A diciannove anni Picasso decide di lasciare la Spagna per andare a Parigi e vivere tra gli artisti bohemien di Montmartre e Montparnasse. All'inizio divide la stanza con il poeta e pittore Max Jacob. La camera pare avesse un solo letto, così a turno uno dei due riposava di giorno, l’altro di notte.
Quando venne rubata la Gioconda nel 1911, nella lista dei sospettati finì anche il nome di Picasso, a causa dell’amico poeta Guillaume Apollinaire che, condotto in commissariato per un interrogatorio, fece il nome dell’amico artista.
La sua opera più famosa probabilmente è la colossale Guernica (a fondo pagina e in copertina), considerata uno dei capolavori del XX secolo. Rappresenta le conseguenze del bombardamento della Luftwaffe sulla piccola città di Guernica, durante la Guerra civile spagnola.
All'ambasciatore nazista Otto Abetz che, entrato nel suo atelier di Parigi gli chiese indicando l’opera: “È lei che ha fatto questo?”, Picasso laconicamente rispose: “No, lo avete fatto voi tutto questo!”
Oltre che per le sue opere, Picasso è famoso anche per il suo stile di vita e le sue avventure sentimentali.
Picasso muore a Mougins l'8 aprile 1973.
La Guernica
Guernica è il nome di una cittadina spagnola che ha un triste primato. È stata la prima città in assoluto ad aver subito un bombardamento aereo. Ciò avvenne la sera del 26 aprile del 1937 ad opera dell’aviazione militare tedesca. L’operazione fu decisa con freddo cinismo dai comandi militari nazisti semplicemente come esperimento. In quegli anni era in corso la guerra civile in Spagna, con la quale il generale Franco cercava di attuare un colpo di stato per sostituirsi al legittimo governo. In questa guerra aveva come alleati gli italiani e i tedeschi. Tuttavia la cittadina di Guernica non era teatro di azioni belliche, così che la furia distruttrice del primo bombardamento aereo della storia si abbatté sulla popolazione civile uccidendo soprattutto donne e bambini.
Quando la notizia di un tale efferato crimine contro l’umanità si diffuse tra l’opinione pubblica, Picasso era impegnato alla realizzazione di un’opera che rappresentasse la Spagna all’Esposizione Universale di Parigi del 1937. Decide così di realizzare questo pannello che denunciasse l’atrocità del bombardamento su Guernica. L’opera di notevoli dimensioni (metri 3,5 x 8) fu realizzata in appena due mesi, ma fu preceduta da un’intensa fase di studio, testimoniata da ben 45 schizzi preparatori che Picasso ci ha lasciato.

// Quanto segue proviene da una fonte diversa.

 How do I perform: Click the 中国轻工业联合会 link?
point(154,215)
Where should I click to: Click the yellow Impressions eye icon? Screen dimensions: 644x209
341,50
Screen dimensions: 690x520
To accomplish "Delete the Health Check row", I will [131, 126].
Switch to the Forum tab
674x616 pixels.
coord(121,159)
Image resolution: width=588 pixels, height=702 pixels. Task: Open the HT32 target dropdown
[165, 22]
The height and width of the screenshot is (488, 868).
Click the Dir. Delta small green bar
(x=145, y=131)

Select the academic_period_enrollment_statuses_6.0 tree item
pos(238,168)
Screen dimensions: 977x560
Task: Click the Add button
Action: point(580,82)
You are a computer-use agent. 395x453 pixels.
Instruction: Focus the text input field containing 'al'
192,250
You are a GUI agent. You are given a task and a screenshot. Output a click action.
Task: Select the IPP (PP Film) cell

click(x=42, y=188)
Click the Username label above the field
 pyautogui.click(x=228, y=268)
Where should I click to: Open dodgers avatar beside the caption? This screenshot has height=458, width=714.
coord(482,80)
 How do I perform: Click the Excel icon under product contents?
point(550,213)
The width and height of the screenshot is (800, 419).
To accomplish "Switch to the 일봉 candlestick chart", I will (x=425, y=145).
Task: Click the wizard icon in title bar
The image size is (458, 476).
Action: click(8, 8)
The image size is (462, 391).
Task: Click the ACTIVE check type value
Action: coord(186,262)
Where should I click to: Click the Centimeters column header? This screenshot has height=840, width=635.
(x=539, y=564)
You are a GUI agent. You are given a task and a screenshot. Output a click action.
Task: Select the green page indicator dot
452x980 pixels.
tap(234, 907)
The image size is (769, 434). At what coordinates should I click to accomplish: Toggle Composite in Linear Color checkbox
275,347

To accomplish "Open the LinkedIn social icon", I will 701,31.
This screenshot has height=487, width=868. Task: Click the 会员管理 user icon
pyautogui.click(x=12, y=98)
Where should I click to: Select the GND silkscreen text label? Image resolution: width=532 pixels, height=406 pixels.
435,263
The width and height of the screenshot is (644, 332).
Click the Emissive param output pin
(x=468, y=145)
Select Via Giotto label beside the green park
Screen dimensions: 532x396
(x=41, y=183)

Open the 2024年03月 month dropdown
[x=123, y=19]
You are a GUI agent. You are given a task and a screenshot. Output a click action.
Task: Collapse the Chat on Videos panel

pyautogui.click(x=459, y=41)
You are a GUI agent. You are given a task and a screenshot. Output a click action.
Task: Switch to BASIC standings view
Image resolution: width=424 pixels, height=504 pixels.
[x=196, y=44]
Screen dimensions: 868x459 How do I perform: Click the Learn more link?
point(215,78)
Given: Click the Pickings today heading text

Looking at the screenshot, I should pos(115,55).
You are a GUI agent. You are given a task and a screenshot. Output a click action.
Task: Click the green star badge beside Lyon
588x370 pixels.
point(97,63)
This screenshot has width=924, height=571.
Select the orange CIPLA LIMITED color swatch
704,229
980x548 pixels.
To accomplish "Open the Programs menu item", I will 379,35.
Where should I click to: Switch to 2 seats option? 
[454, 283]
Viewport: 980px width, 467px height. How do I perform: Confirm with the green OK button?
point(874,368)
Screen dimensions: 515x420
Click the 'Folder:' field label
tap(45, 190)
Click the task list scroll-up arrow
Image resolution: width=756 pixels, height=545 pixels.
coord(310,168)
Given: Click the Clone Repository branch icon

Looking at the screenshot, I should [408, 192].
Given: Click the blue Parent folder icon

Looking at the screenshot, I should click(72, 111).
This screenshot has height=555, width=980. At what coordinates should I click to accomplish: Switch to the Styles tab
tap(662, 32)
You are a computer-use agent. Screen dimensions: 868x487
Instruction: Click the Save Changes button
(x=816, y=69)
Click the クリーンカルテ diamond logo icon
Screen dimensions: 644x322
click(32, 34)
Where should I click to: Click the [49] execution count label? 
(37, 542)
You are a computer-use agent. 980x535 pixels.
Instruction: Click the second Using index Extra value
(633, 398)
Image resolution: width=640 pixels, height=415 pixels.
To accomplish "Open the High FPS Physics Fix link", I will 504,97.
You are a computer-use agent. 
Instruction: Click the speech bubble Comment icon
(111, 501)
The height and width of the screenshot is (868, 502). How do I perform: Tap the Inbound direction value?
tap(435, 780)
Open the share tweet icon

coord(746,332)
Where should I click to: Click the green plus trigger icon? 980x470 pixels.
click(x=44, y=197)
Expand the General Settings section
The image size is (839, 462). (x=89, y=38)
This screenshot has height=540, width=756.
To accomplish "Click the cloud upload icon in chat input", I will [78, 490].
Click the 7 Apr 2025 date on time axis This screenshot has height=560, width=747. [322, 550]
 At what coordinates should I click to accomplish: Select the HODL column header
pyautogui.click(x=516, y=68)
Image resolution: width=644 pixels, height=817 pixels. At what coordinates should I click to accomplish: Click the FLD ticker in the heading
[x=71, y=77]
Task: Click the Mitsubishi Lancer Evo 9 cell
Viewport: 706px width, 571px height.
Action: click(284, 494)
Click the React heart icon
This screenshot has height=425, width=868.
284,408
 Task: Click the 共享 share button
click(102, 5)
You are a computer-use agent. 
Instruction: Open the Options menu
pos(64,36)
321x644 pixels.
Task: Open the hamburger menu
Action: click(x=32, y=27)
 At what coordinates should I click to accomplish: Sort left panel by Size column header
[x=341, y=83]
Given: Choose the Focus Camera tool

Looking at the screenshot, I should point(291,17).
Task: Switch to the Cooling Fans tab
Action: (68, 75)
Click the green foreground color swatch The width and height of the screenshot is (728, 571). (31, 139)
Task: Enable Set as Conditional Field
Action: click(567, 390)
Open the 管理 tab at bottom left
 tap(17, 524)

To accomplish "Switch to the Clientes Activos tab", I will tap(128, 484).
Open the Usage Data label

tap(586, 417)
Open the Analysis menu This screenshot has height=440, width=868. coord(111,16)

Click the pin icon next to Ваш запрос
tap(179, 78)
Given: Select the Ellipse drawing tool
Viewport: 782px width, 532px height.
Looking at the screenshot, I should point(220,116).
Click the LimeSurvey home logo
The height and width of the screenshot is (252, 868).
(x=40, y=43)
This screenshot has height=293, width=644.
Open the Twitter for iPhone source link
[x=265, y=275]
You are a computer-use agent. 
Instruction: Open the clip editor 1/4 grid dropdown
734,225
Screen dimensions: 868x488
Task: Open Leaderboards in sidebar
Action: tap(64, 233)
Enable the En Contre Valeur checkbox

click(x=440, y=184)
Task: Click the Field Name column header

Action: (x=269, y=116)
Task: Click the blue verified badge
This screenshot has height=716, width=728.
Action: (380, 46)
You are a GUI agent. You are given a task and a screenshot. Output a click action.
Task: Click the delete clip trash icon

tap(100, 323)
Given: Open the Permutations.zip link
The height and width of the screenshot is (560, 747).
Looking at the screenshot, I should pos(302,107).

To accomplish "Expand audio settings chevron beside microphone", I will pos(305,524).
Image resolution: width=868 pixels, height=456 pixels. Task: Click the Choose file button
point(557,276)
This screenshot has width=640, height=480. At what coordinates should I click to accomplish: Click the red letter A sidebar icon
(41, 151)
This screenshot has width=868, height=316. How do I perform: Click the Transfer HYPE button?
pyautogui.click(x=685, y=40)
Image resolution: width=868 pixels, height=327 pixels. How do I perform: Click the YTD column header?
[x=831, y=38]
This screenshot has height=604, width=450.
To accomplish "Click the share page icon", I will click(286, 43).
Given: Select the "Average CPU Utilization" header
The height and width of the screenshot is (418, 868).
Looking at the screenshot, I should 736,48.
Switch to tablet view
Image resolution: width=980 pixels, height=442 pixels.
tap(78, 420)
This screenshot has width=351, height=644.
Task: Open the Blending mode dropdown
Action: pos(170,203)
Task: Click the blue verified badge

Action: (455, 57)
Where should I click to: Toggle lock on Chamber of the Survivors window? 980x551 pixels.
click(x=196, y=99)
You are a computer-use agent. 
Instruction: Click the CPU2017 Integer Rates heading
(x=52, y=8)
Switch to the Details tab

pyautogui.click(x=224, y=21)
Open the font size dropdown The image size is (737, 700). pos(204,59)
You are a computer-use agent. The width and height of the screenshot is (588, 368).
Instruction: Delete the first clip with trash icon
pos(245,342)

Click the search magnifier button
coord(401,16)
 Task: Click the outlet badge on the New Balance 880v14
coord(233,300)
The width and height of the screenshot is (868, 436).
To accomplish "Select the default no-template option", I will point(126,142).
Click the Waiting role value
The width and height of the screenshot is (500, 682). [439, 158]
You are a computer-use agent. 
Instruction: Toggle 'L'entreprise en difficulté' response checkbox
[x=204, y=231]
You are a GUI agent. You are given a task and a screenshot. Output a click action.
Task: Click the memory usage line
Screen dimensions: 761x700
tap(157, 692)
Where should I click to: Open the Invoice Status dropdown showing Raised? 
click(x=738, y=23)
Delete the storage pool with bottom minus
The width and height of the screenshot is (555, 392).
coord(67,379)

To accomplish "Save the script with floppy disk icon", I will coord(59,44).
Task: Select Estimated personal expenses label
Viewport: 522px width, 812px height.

Il quadro è realizzato secondo gli stilemi del cubismo: lo spazio è annullato per consentire la visione simultanea dei vari frammenti che Picasso intende rappresentare. Il colore è del tutto assente per accentuare la carica drammatica di quanto è rappresentato. Il posto centrale è occupato dalla figura di un cavallo. Ha un aspetto allucinato da animale impazzito. Nella bocca ha una sagoma che ricorda quella di una bomba. È lui la figura che simboleggia la violenza della furia omicida, la cui irruzione sconvolge gli spazi della vita quotidiana della cittadina basca. Sopra di lui è posta un lampadario con una banalissima lampadina a filamento. È questo il primo elemento di contrasto che rende intensamente drammatica la presenza di un cavallo così imbizzarrito in uno spazio che era fatto di affetti semplici e quotidiani. Il lampadario, unito al lume che gli è di fianco sostenuto dalla mano di un uomo, ha evidenti analogie formali con il lampadario posto al centro in alto nel quadro di Van Gogh «I mangiatori di patate». Di questo quadro è l’unica cosa che Picasso cita, quasi a rendere più esplicito come il resto dell’atmosfera del quadro di Van Gogh – la serenità carica di valori umani di un pasto serale consumato da persone semplici – è stata drammaticamente spazzata via.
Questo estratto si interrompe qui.